|
I am dealing with a data set containing roughly n=4000 binary observations Y1,…,Yn with p=1000 binary explanatory variables. I suspect that a lot of these explanatory variables are not relevant to the prediction of the observations. Moreover, it is clear that there are certain groups of explanatory variables that are very highly correlated. What are the usual approaches to deal with these kinds of situation. Indeed, quick simulations show that classical logistic regression and SVM do not work too well. Is there any method that can tackle the identification of these groups of highly correlated binary variables at the same time that the model is fitted to the data. I am looking something in the spirit of the LASSO that can do variable selection and model fitting at the same time. Question also asked on stats.stackexchange without much success.
showing 5 of 8
show all
|
|
If you know the group structure (likely you don't...), then group lasso may be an option and I believe there are existing works on modify group lasso for classification with logistic regression. Otherwise, trace lasso may be better. But this work is relatively new. From what they wrote in the paper that this will work well either with group structure or without because it automatically adapt to the the variables. When the variable are highly uncorrelated, it's equivalent to l1, while if the variables are consisting of highly correlated groups, it's equivalent to l2. But I don't think there is any work on modifying this to do classification (though this is what we are currently doing for a course project...). But anyway, hope you could get the 'spirit' of lasso. |
|
l1 penalties, cannot find groups of highly-correlated variables, it is a well known problem. You can have a look at this other discussion on MetaOptimize. Also, logistic is indeed not tailored for binary explanatory variables. Here is a hack that I can suggest: cluster your correlated variables together, and use the averages of each cluster as new features. This will mitigate both of your problems. In practice, for this kind of strategy, I have found that you want many clusters, and thus a bottom-up approach like agglomerative clustering works well for the clustering step. Thanks Gael - these are precious comments and will have a try with this approach.
(Apr 13 '12 at 07:27)
alekk
|
When you say that logistic doesn't work too well, have you tried l1-penalized logistic?
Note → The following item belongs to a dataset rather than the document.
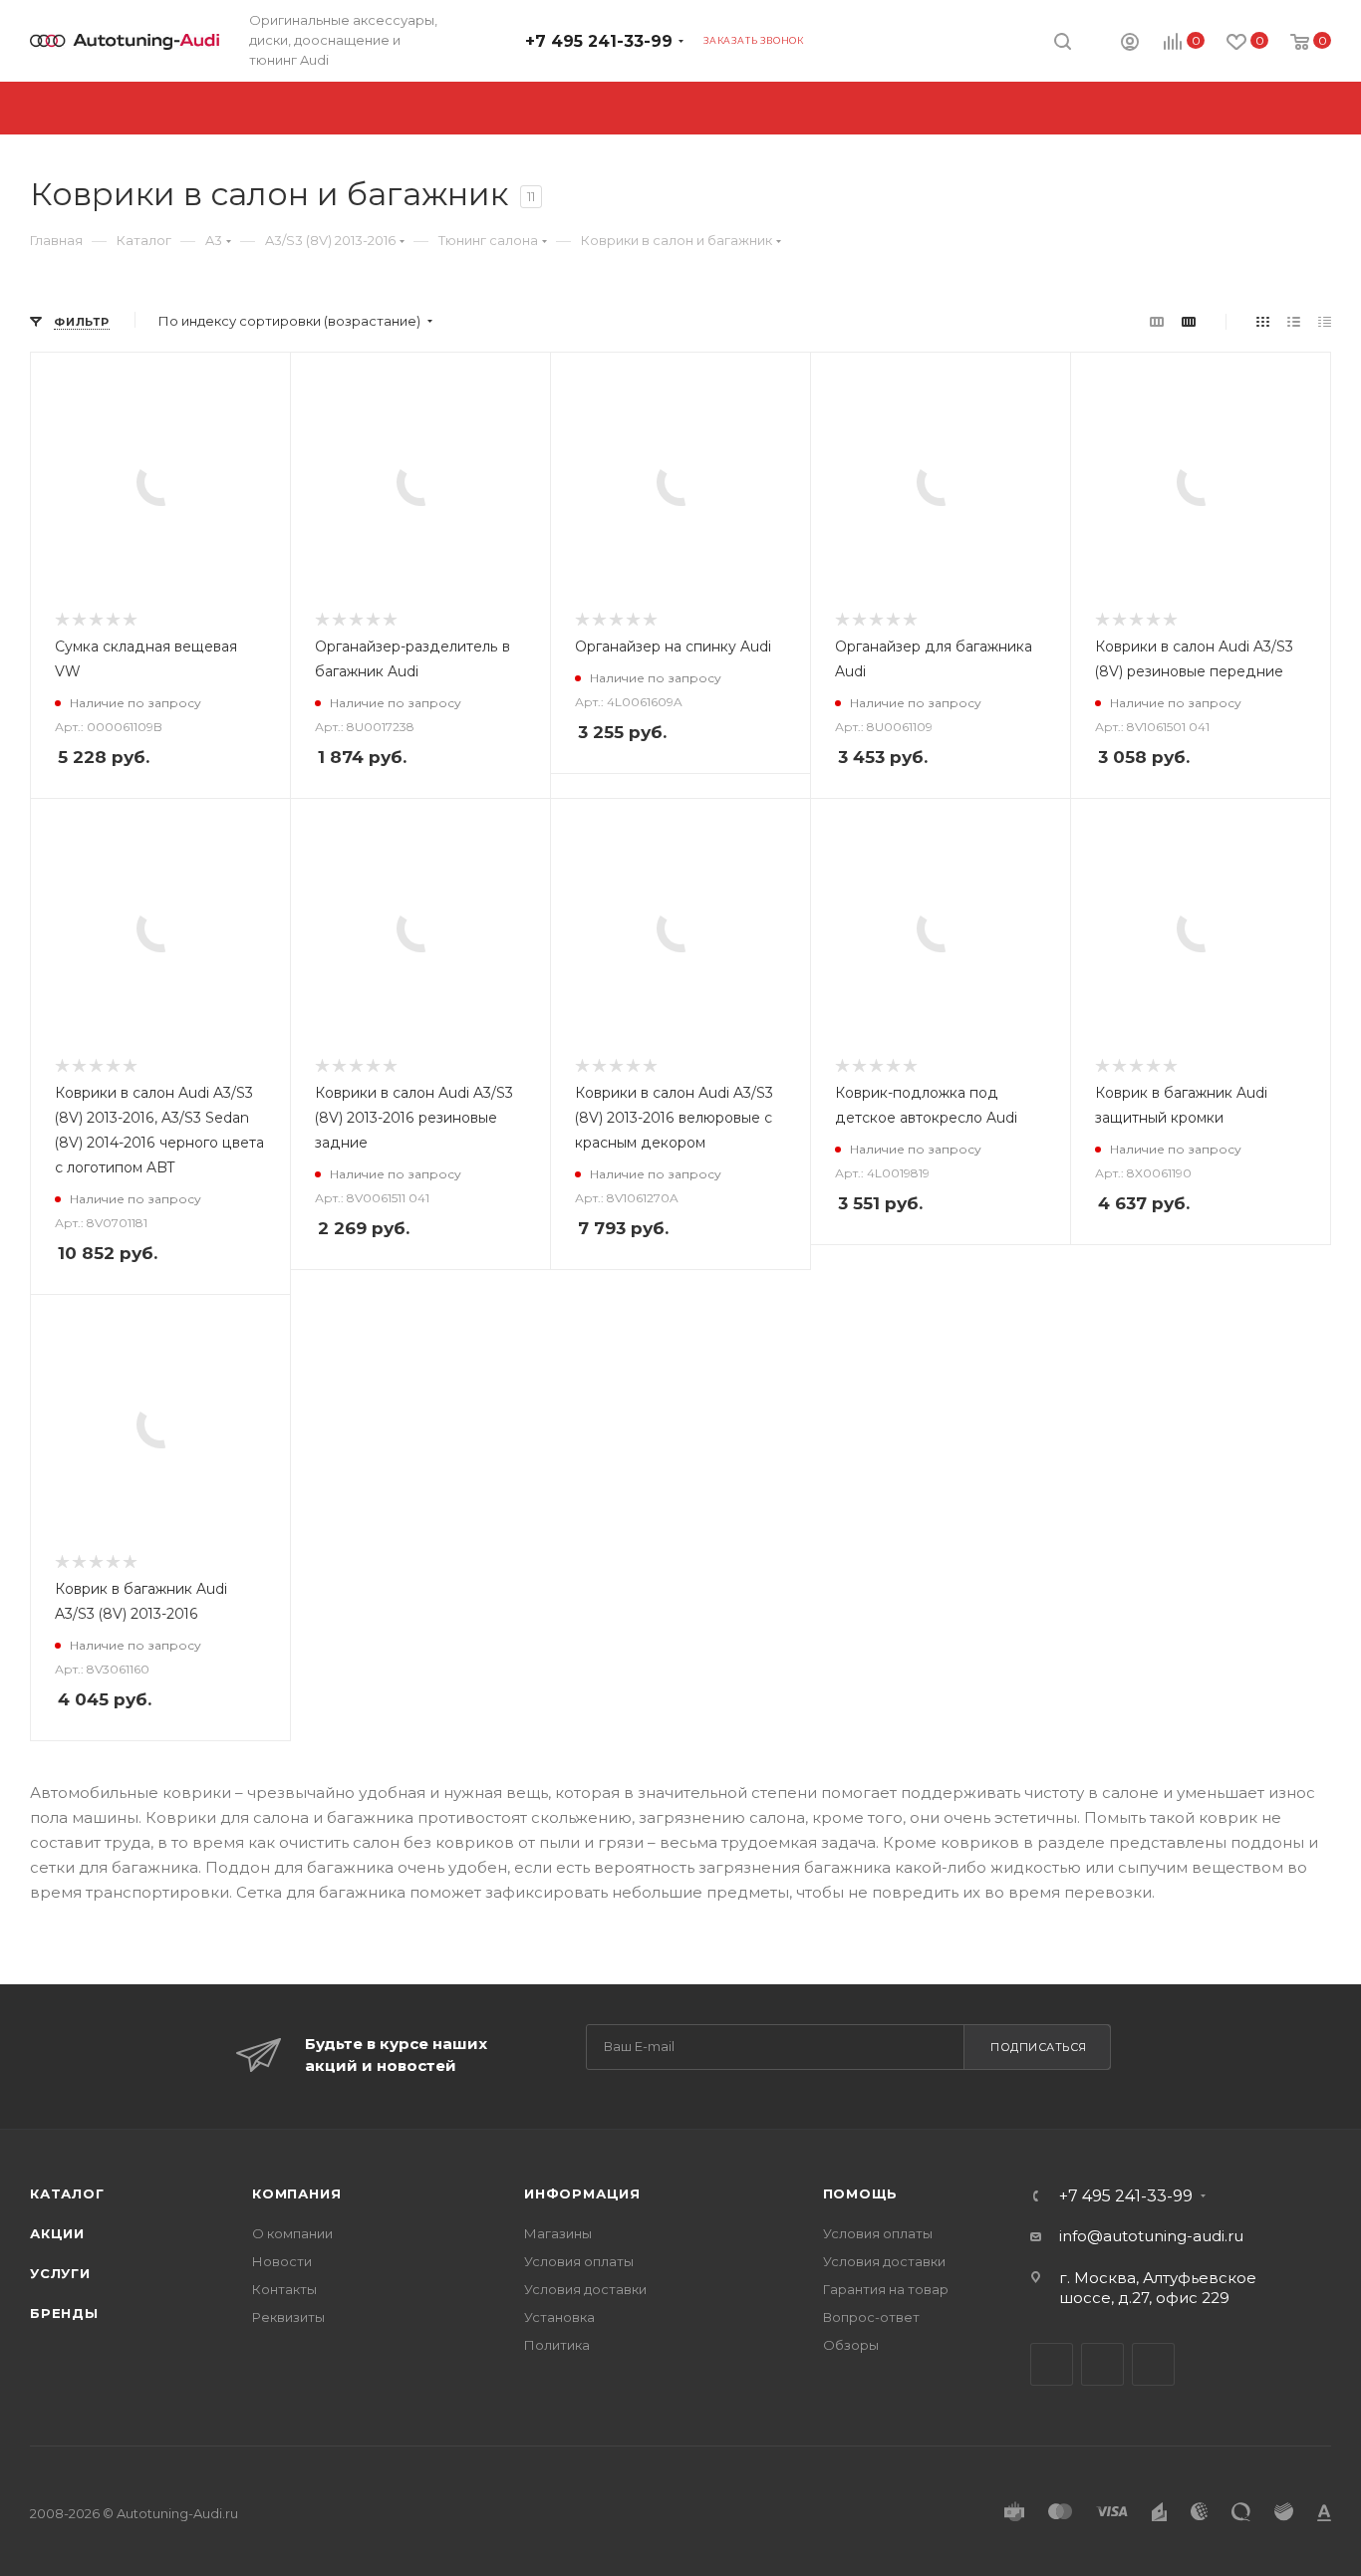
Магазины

thanks Gael: yes, it seems that the L1-penalized logistic cannot really find groups of highly correlated variables. Also, I am not sure that the usual logistic regression is tailored to deal with binary explanatory variables, it it?
alekk: Logistic regression can only deal very well with binary explanatory variables. If your variables are real-valued you usually need lots of normalization and binning tricks to get the most out of logistic regression.
@Alexandre Passos: I do not understand your comment -- what I meant in my question is that I am trying to predict a binary response $Y$ based on the knowledge of a $1000$-dimensional binary vector $X=(X_1, ldots, X_{1000})$. Each $X_i$ is a binary variable, and that does not seem to be the usual setup where logistic regression works well.
Logistic regression deals very well with binary features; it assigns to each such feature a "weight" as to whether it's presence, all other evidence considered, is predictive of the positive or negative class, and does so for all features jointly (the difference between naive bayes and logistic regression is that naive bayes estimates how, averaging over everything else, each feature predicts the class, while logistic regression treats everything else as given). This works very well for binary features, but fails over if your features are real-valued or ordinal; in practice, those kinds of features are usually mapped to binary features. I'm assuming you're using L2 regularization, as this usually makes a huge difference in logistic regression models.
@Alexandre Passos: this is really new to me. In my field everybody uses logistic for real-valued features. Do you have a reference to recommend?
Gael: I can't find a reference in a paper, but it's something that's well-accepted in the NLP community. See for example the following question in this website http://metaoptimize.com/qa/questions/1927/real-valued-features-in-crfs . For me the big issue is that the linearity assumption in CRFs implies that, for example, a feature value twice as big is twice as strong evidence, and that values with oppositse signs necessarily mean the same thing. After binning I've almost never found that an actual linear relationship was the best. I think it can be optimal for gaussian features or something like that, just not for features with a weird distribution.
Fair enough. I do believe that it's optimal for Gaussian-distributed features. Choosing empirically the optimal loss (without cross-validation) for a given task is an interesting problem for which I have no answer in practice.